Here we are, halfway through January, and so far #NaNoFinMo2 (the Quickening) has been a total failure.  But all is not lost!  This is the second week in a row I have written a story for the Chuck Wendig Flash Fiction Challenge.

This week, the name of the game is Something That Scares You.  The assignment is to take a fear and turn it into a story of 1,000 words or less.  So of course, I chose to take my social anxiety and turn it into a quasi-autobiographical character sketch.  Of course I did.  What is a blog for, especially mine, if not to place my fears and emotions on the altar of my creativity and display them for the world to gawk at?

I couldn’t come up with a clever title, so I just called it “Social Anxiety” and ran with it.  I hope you like it.  Hopefully I’ll get on with the book soon.  That’s a whole different set of anxieties I’m trying to get past, though.  Wish me luck.


The telephone sat on my desk, still, plastic, inanimate.  Just looking at it I could feel my stress level going up.  My breathing quickened.  My heartbeat accelerated.  My face was flushed.

I stared at it.  It ignored me, involuntarily mocking me, unmindful of the emotional devastation it wrought.

It has been my greatest fear since I was a child.  I developed a stutter when I was in the fourth grade and it manifested itself most virulently when I answered the telephone.  The sound of the “h” at the beginning of a word—hair, hero, hello—defeated me every time.  My throat closed up, my breathing stopped, and I could do little more than gasp three of four times until the word came out in a rush, almost in a shout.

I finally stopped talking on the phone altogether when I was about 13.  The mental block was enormous.  It was years before I trusted myself enough to answer the phone without sounding like I was having a seizure.  Even now, more than thirty years later, I know how to control my disfluency and I do it without thinking 99% of the time.  But I still have to hesitate and consciously gather myself when I answer a telephone call to make sure I don’t stumble.

I built walls in adolescence that were too tall to see over because I was afraid to try to knock them down.  As I have gotten older it has become easier to do things that once seemed impossible and the walls have crumbled some.  They still stand high enough to impede my progress if I’m not cautious, though.  Most of the time I am careful enough that I can work around and over them but this…

This was too much.  In an attempt to force my way out of my fears I had taken a job that required me to be on the phone all day, helping people fix problems with their computers.  I knew on the first day that it had been a terrible miscalculation.  Every time the phone rang I broke into a sweat and my heartbeat filled my ears.

I answered the phone, but I hesitated and stumbled, and I knew that I was making the wrong kind of impression with the person on the other end of the line.

“{Pause} H- {stumble} hello {continue in a frantic rush to maintain momentum} and thank you for calling Outreach.  {Deep, calming breath}.  My name is Sam.  What can I help you with today?”
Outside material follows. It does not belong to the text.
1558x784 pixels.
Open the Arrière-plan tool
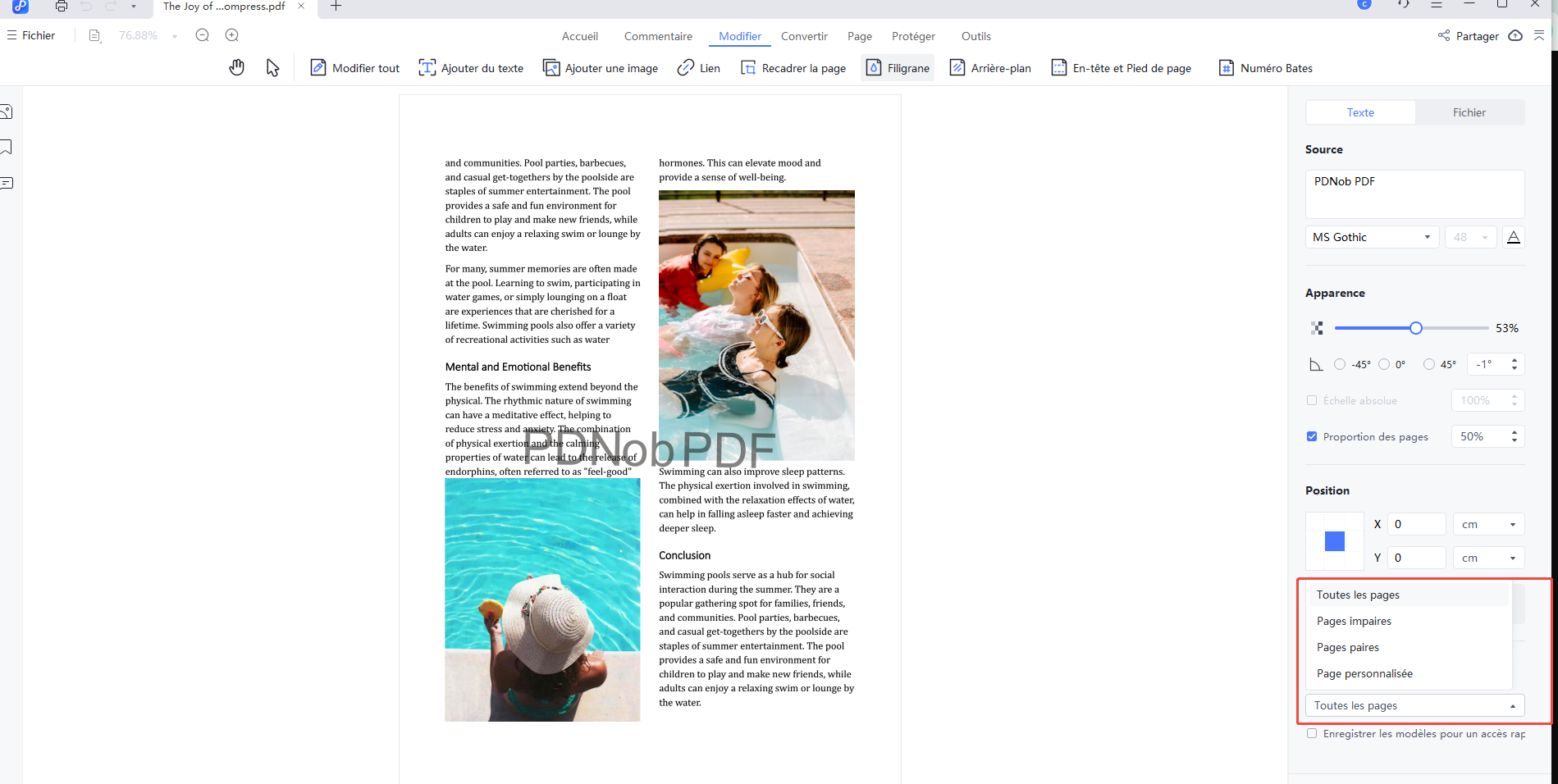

Once I got past the introduction I was fine.  I knew my stuff—I gave good answers—and I was confident and firm in my advice.  That first second, though, that moment when I had to answer the phone and greet the caller, that defeated me nearly every time and it made my life a living hell.  It made me afraid of the telephone again, for the first time since I was a teenager.

It was the same every time the phone rang.  Six calls an hour, they wanted us to take, eight hours a day.  That was 48 opportunities to stumble, to fall, to appear foolish, to be laughed at.  It’s no wonder my self-esteem was flatter than Wile E. Coyote on asphalt.
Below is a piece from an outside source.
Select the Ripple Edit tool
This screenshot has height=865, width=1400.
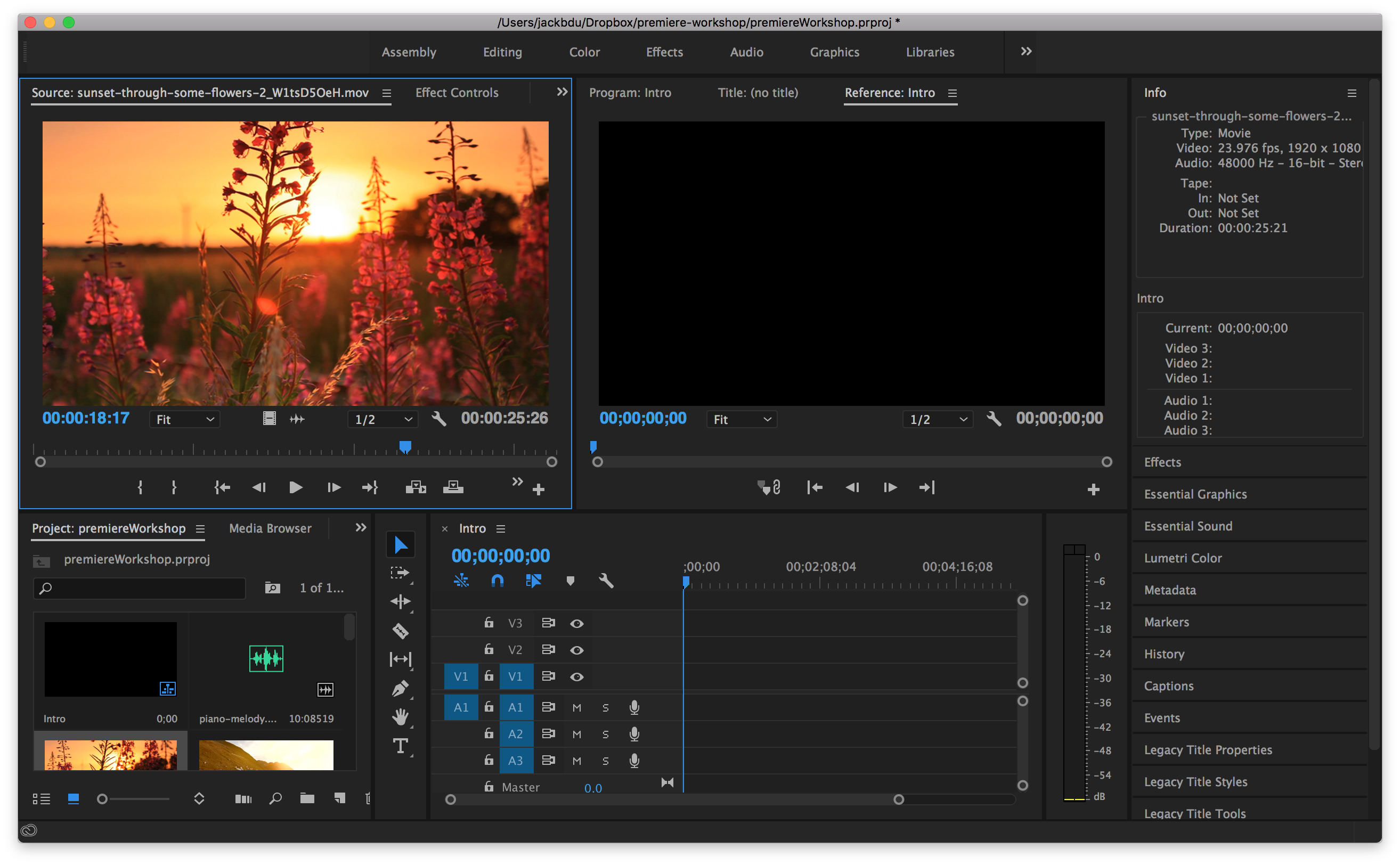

I needed to find another job, but I couldn’t.  I was paralyzed by the knowledge that looking for a job would lead me to having to speak on the phone with someone for an interview, or just to get information.  The very thought of having to do it drove my anxiety up to the point that I was afraid I was going to have a breakdown.

Of course, that made it even worse, and I could feel depression beginning to dig its claws into me as well.  I was well and truly stuck.  Anxiety on one side ready to rip my throat out, depression waiting to wrap its coils around me on the other.  I didn’t know how to get out.
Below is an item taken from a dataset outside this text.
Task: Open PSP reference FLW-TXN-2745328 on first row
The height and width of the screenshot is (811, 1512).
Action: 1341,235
This story is supposed to have an ending around here somewhere (hopefully a happy one), but it doesn’t.  It’s still in progress.  I’m in a different job now and the situation has changed since then, but my walls have been rebuilt just a little and are higher than they were, and my fears are still there, lurking behind them, waiting to pounce.

I know it’s only a matter of time before those fears reemerge.  I have to believe that I can be stronger than they are, and I have to be confident in my ability to combat them.  Once I truly believe that I can do it, the rest will fall into line.

For now, I soldier on, answering my phone when I have to, trying to make the best of it.  I’m taking a brick off the wall every time I do.  Eventually it will be low enough for me to see over again, then step over, then finally kick over.  Only then will I be free of my fears.  Only then will this story ever really end.